* Description of the task
Reproduce every line of the entries below word for word, leaving out the pictures.

* Data shown
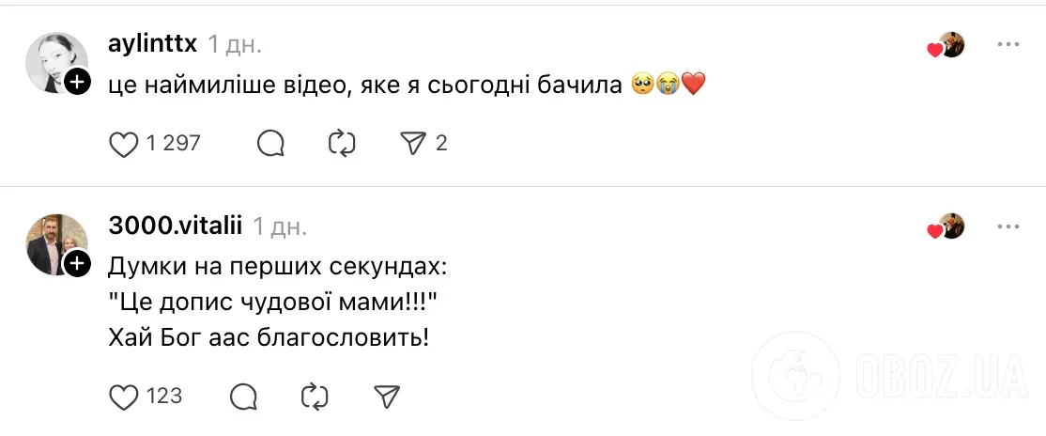The height and width of the screenshot is (436, 1046).
Task: Open timestamp of 3000.vitalii comment
Action: coord(280,226)
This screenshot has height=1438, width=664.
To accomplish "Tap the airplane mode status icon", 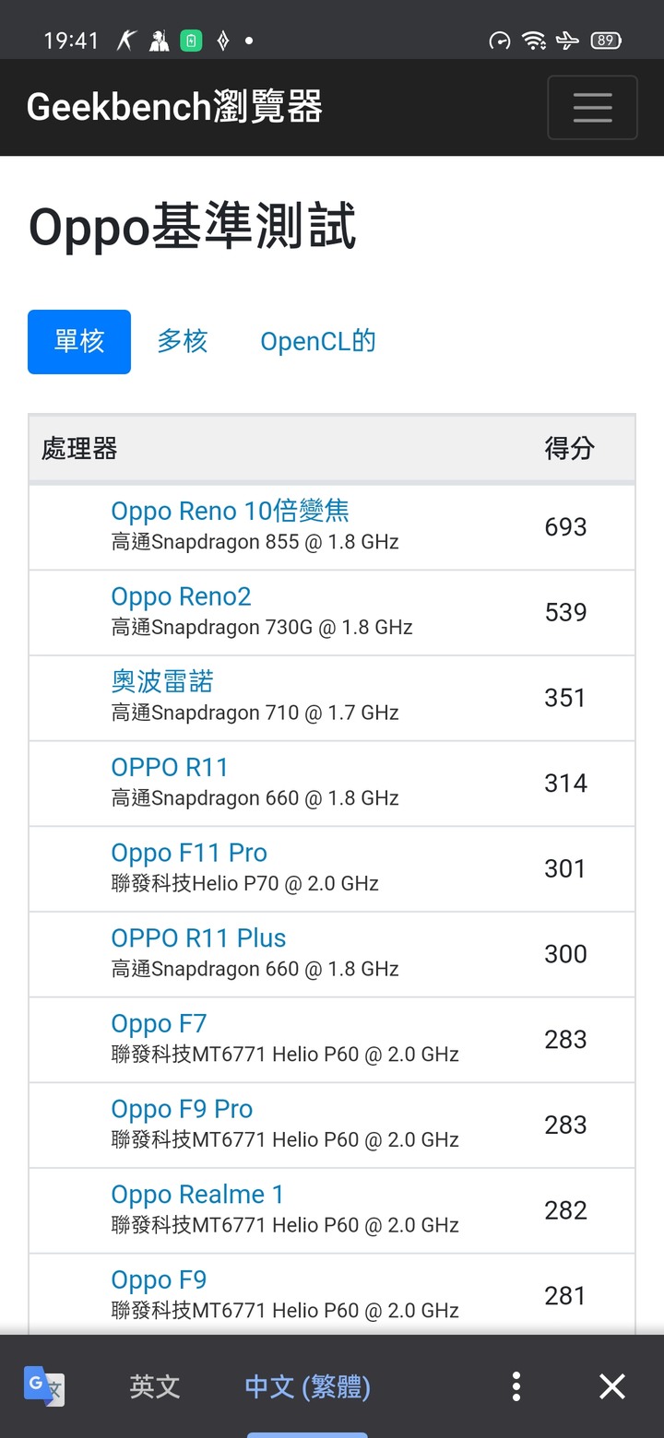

* Expected answer
The height and width of the screenshot is (436, 1046).
Task: Open timestamp of 3000.vitalii comment
Action: coord(280,226)
This screenshot has height=1438, width=664.
To accomplish "Tap the airplane mode status icon", 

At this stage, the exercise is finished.